## [Requirements]
Could you rewrite the data below, starting at the line that contains "This screenshot has width=693, height=847." and ending at the line that contains "This screenshot has height=432, width=700.", as a JSON list of strings with one string per line and blank lines omitted? Leave the pictures out.

— start of Excerpted data —

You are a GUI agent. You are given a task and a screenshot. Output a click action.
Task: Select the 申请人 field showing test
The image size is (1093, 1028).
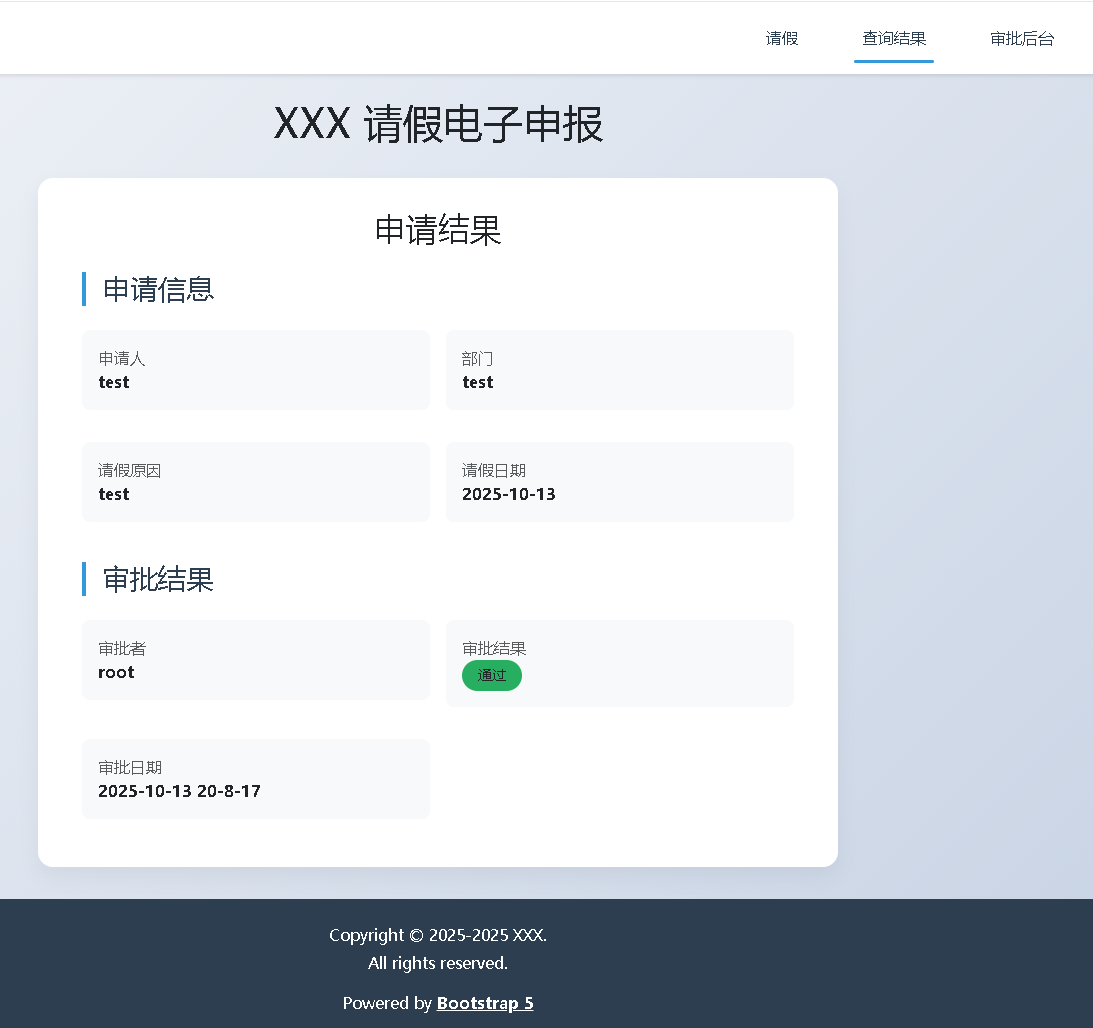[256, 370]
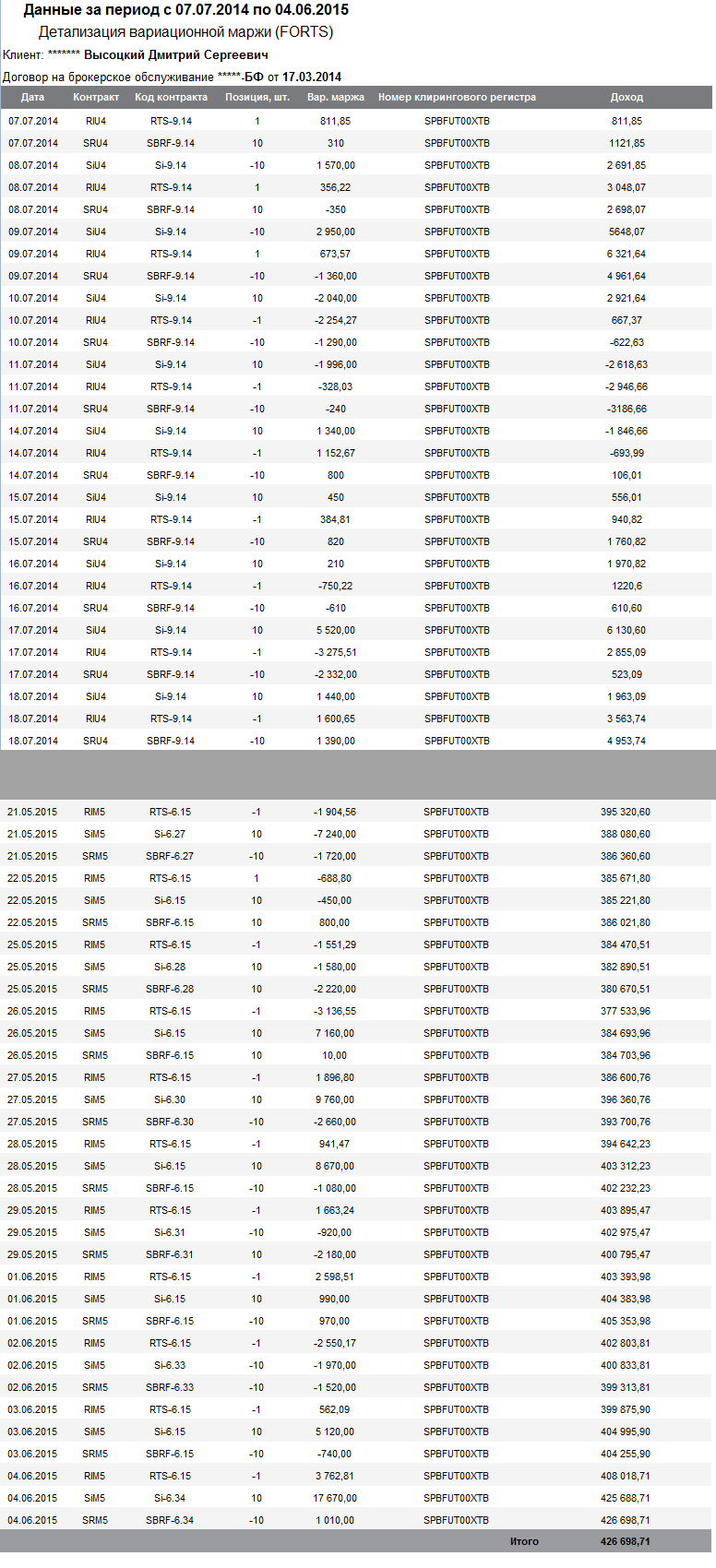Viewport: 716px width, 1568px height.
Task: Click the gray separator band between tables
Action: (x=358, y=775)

— end of Excerpted data —
— start of Excerpted data —

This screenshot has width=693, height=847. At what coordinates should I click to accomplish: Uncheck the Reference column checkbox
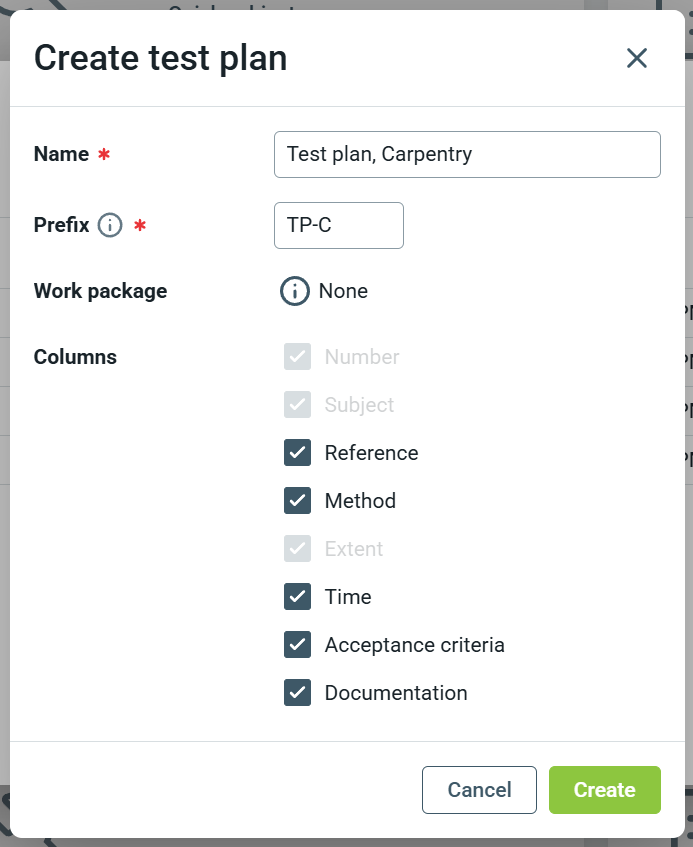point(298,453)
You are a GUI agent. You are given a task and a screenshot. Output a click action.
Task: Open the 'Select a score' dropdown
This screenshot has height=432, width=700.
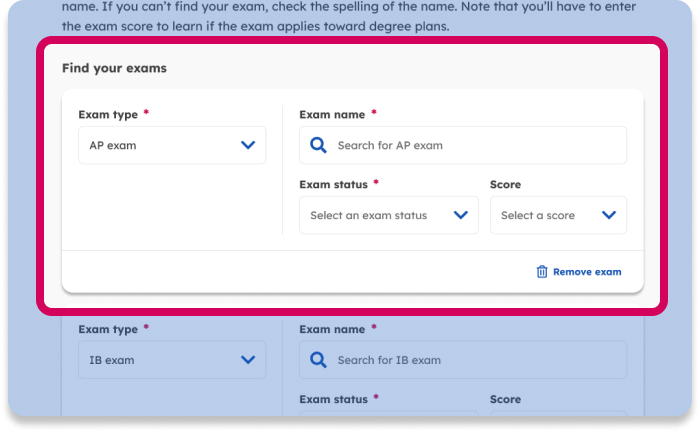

— end of Excerpted data —
— start of Excerpted data —

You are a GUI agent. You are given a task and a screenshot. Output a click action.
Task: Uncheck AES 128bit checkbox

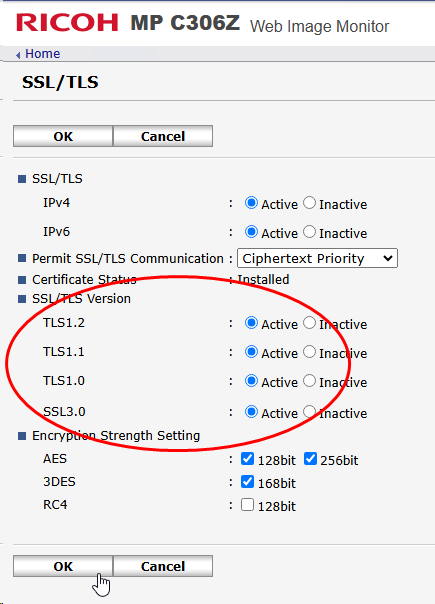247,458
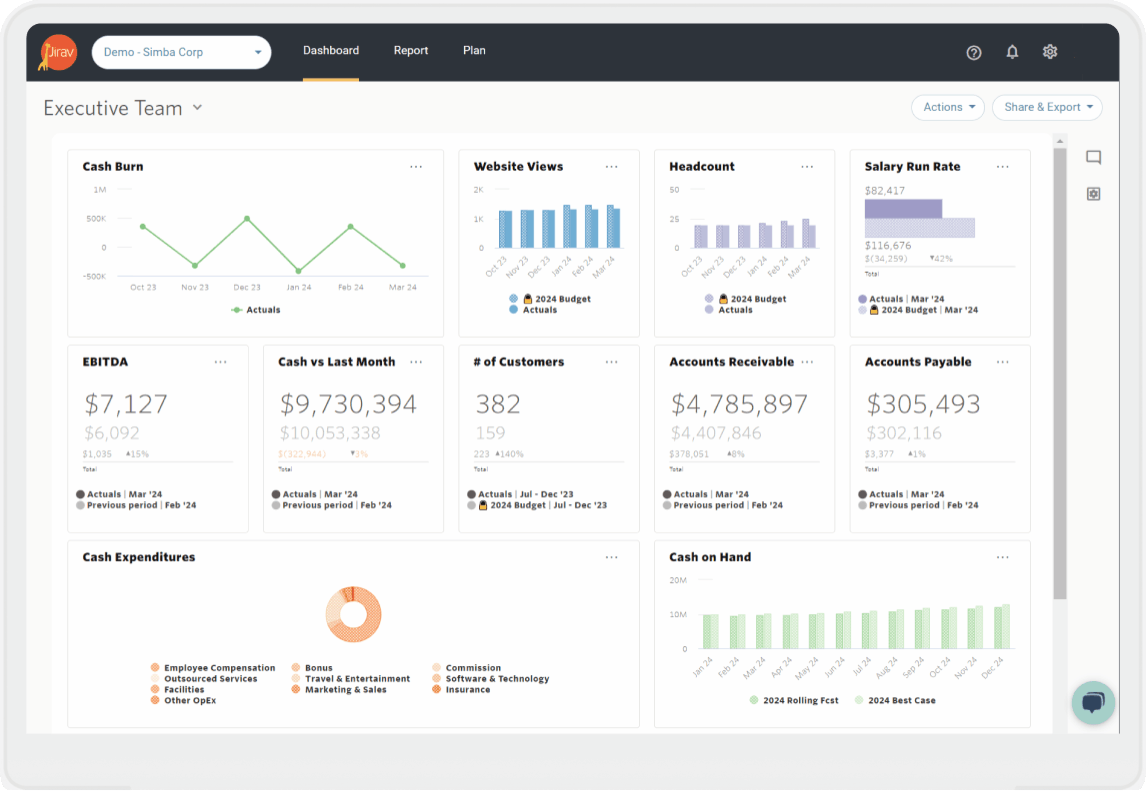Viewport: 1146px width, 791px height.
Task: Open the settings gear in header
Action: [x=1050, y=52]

— end of Excerpted data —

## [The solution]
[
  "This screenshot has width=693, height=847. At what coordinates should I click to accomplish: Uncheck the Reference column checkbox",
  "point(298,453)",
  "You are a GUI agent. You are given a task and a screenshot. Output a click action.",
  "Task: Open the 'Select a score' dropdown",
  "This screenshot has height=432, width=700."
]